Paediatr Anaesth. 2022 Sep 28. doi: 10.1111/pan.14561. Online ahead of print.
ABSTRACT
INTRODUCTION: Plethysmographic Variability Index (PVI) can be measured by both finger and forehead probes. Vasoconstriction may jeopardize the reliability of finger PVI measurements in pediatric patients undergoing surgery. However, forehead vasculature exhibits more marked resistance to alterations in the vasomotor tonus.
OBJECTIVE: To compare PVI measured via finger or forehead probes in mechanically ventilated pediatric surgery patients in terms of their ability to predict fluid responsiveness as well as to determine the best cut-off values for these two measurements.

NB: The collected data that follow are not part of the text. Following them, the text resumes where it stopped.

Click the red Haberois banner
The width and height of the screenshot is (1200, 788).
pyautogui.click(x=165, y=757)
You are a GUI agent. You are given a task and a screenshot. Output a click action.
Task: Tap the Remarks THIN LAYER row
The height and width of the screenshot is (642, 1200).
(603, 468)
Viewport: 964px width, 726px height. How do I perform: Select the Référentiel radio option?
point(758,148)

MATERIALS AND METHODS: A total of 50 pediatric patients undergoing minor elective surgery were included after provision of parental consent and ethics committee approval. Perfusion index measured at the finger or forehead and PVI monitoring comprised the primary assessments. Hemodynamic parameters monitored included perfusion index, PVI, and cardiac output. A ≥ 15% increase in cardiac output following passive leg raise maneuver was considered to show fluid responsiveness. Two groups were defined based on fluid responsiveness: Group R (responsive) and Group NR (non-responsive). Student’s t test, Mann-Whitney U test, DeLong test and ROC were used for statistical analysis.

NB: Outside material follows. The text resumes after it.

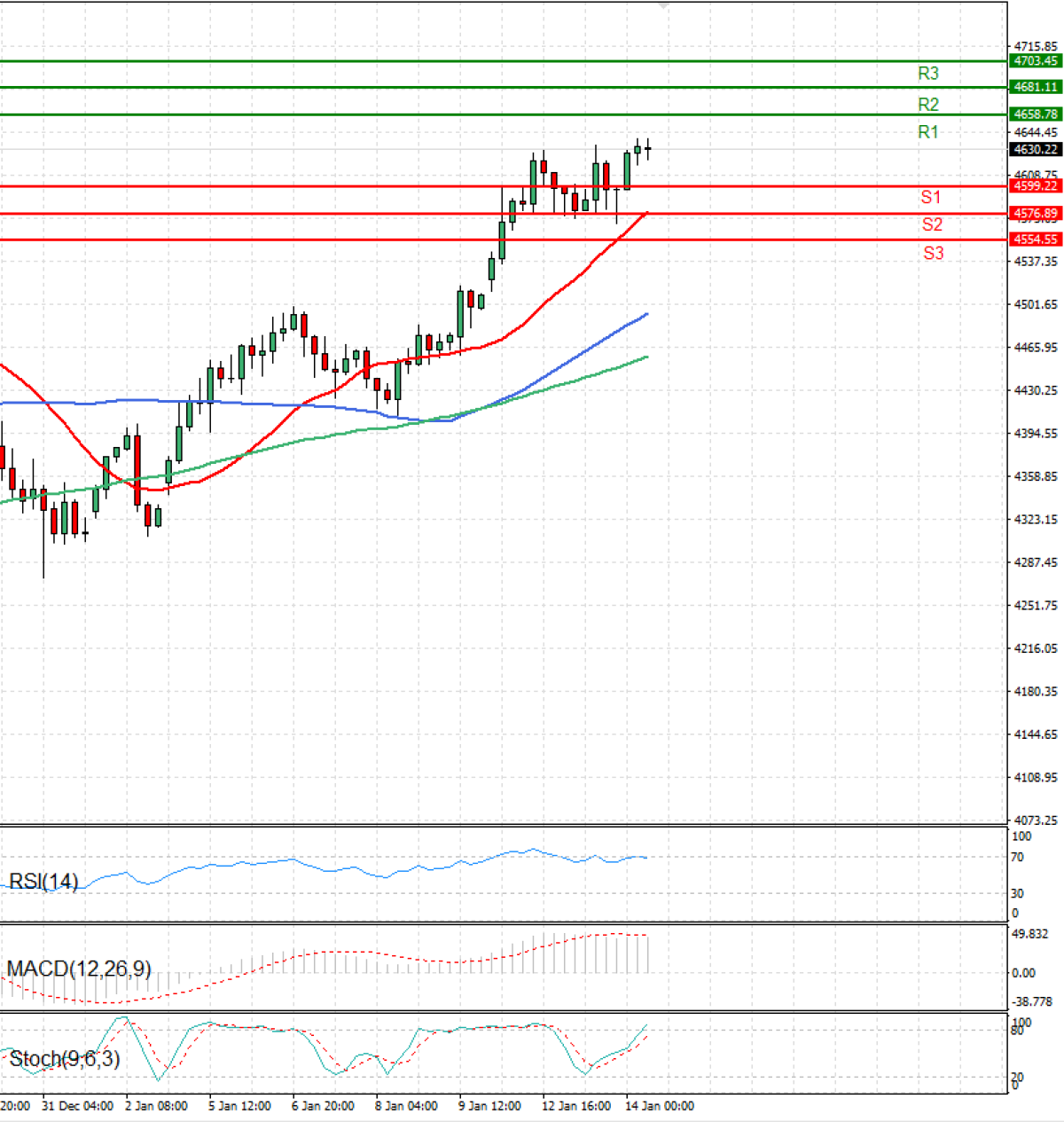Click the green 4681.11 price tag

click(1035, 87)
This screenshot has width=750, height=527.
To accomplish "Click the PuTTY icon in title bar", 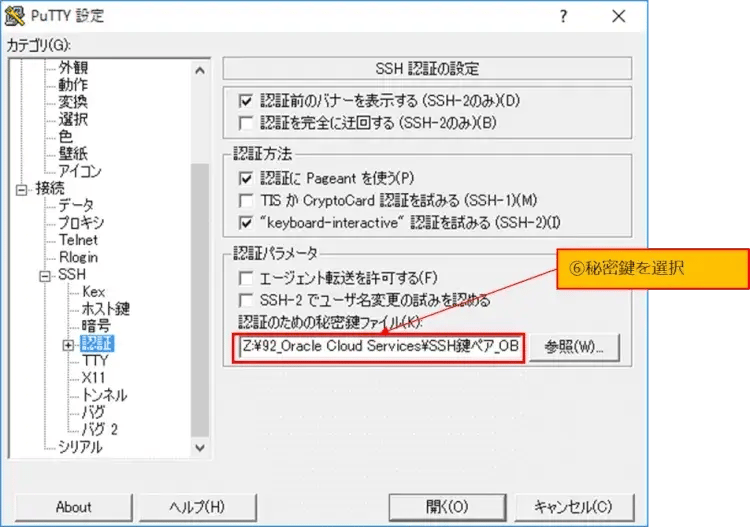I will click(14, 16).
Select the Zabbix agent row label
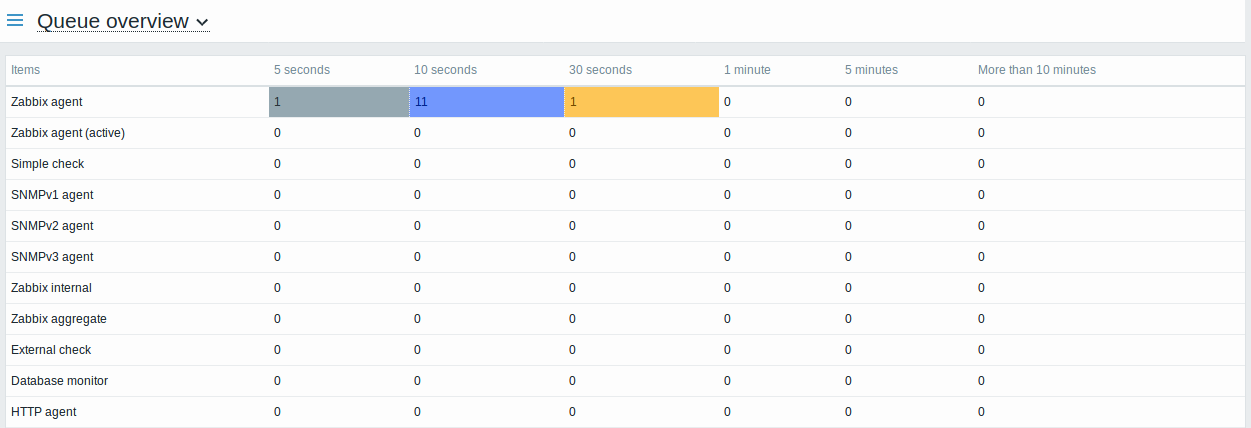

RESULTS: The area under curve for finger and forehead PVI prior to passive leg raise maneuver were 0.699 (p=0.011) and 0.847 (p < 0.001), respectively. The sensitivity for finger and forehead measurements at a cut-off value of ≤ 14% were 92.9% and 96.4%, and 45.4% and 72.7%, respectively.
CONCLUSION: Although forehead and finger PVI monitoring were similarly sensitive in predicting fluid responsiveness in pediatric surgical patients, the former method provided higher specificity. The best cut-off value for PVI measurements with forehead and finger probes was found to be 14%.